Inflammation causes tissue-specific depletion of vitamin B(6)

Previously we observed strong and consistent associations between vitamin B(6 )status and several indicators of inflammation in patients with rheumatoid arthritis. Clinical indicators, including the disability score, the length of morning stiffness, and the degree of pain, and biochemical markers, including the erythrocyte sedimentation rate and C-reactive protein levels, were found to be inversely correlated with circulating vitamin B(6 )levels. Such strong associations imply that impaired vitamin B(6 )status in these patients results from inflammation.

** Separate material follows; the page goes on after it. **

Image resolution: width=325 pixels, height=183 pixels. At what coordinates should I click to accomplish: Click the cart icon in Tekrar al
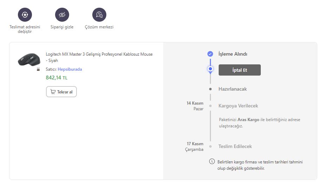53,92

In the present study we examined whether inflammation directly alters vitamin B(6 )tissue contents and its excretion in vivo. A cross-sectional case-controlled human clinical trial was performed in parallel with experiments in an animal model of inflammation. Plasma and erythrocyte and pyridoxal 5'-phosphate concentrations, urinary 4-pyridoxic acid excretion, and the activity coefficient of erythrocyte aspartate aminotransferase were compared between patients and healthy subjects. Adjuvant arthritis was induced in rats for investigating hepatic and muscle contents as well as the urinary excretion of vitamin B(6 )during acute and chronic inflammation. Patients with rheumatoid arthritis had low plasma pyridoxal 5'-phosphate compared with healthy control subjects, but normal erythrocyte pyridoxal 5'-phosphate and urinary 4-pyridoxic acid excretion. Adjuvant arthritis in rats did not affect 4-pyridoxic acid excretion or muscle storage of pyridoxal 5'-phosphate, but it resulted in significantly lower pyridoxal 5'-phosphate levels in circulation and in liver during inflammation. Inflammation induced a tissue-specific depletion of vitamin B(6). The low plasma pyridoxal 5'-phosphate levels seen in inflammation are unlikely to be due to insufficient intake or excessive vitamin B(6 )excretion. Possible causes of decreased levels of vitamin B(6 )are discussed.